- Active: November 17, 1862 - August 23, 1865
- Country: United States
- Allegiance: Union
- Branch: Cavalry
- Engagements: Knoxville Campaign Atlanta campaign Battle of Resaca Battle of Kennesaw Mountain Siege of Atlanta Battle of Jonesboro Battle of Saltville Second Battle of Saltville

= 12th Kentucky Cavalry Regiment =

The 12th Kentucky Cavalry Regiment was a cavalry regiment that served in the Union Army during the American Civil War.

==Service==
The 12th Kentucky Cavalry Regiment was organized at Caseyville and Owensboro, Kentucky and mustered in on November 17, 1862, for three years under the command of Colonel Quintus C. Shanks.

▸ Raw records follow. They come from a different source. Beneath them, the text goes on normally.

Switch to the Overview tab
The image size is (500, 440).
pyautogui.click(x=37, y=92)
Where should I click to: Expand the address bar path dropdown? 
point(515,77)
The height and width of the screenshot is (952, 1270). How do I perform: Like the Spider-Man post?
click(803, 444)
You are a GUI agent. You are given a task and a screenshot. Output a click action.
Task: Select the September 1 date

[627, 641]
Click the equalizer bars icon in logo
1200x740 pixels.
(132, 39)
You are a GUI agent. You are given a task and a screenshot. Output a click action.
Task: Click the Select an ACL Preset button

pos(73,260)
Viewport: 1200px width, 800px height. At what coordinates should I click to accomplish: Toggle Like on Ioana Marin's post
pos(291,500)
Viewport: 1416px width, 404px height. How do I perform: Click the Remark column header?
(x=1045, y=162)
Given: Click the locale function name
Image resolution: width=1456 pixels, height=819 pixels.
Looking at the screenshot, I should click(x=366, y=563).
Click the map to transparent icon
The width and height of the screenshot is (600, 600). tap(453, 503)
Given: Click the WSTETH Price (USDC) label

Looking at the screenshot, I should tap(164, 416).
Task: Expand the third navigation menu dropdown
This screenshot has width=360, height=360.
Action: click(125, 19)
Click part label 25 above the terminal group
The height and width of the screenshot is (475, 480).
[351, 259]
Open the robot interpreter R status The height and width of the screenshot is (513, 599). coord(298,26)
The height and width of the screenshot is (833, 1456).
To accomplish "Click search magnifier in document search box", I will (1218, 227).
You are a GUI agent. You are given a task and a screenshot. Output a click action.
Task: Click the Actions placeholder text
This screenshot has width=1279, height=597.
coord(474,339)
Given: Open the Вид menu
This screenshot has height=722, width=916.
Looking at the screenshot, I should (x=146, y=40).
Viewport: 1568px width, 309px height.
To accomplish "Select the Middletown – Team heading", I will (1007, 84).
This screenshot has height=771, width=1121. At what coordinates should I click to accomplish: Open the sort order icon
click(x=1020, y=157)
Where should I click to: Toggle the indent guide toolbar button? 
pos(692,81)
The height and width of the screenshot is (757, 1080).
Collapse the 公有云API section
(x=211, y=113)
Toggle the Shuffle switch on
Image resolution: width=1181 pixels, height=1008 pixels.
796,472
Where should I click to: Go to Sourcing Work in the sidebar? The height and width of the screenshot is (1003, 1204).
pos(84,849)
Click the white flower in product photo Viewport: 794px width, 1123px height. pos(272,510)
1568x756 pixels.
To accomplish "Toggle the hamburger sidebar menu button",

The regiment was attached to District of Western Kentucky, Department of the Ohio, to June 1863. 2nd Brigade, 3rd Division, XXIII Corps, Army of the Ohio, to August 1863. Independent Cavalry Brigade, XXIII Corps, to November 1863. 1st Brigade, 1st Division, Cavalry Corps, Department of the Ohio, to April 1864. 3rd Brigade, Cavalry Division, District of Kentucky, Department of the Ohio, May 1864. 1st Brigade, Cavalry Division, XXIII Corps, to June 1864. Detached Cavalry Brigade, 3rd Division, XXIII Corps, to August 1864. Dismounted Brigade, Cavalry Division, XXIII Corps, to September 1864. 1st Brigade, Cavalry Division, XXIII Corps, September 1864. District of Louisville, Kentucky, to November 1864. 2nd Brigade, 4th Division, XXIII Corps, to March 1865. 2nd Brigade, Cavalry Division, District of East Tennessee, to July 1865. Cavalry Brigade, District of East Tennessee, to August 1865.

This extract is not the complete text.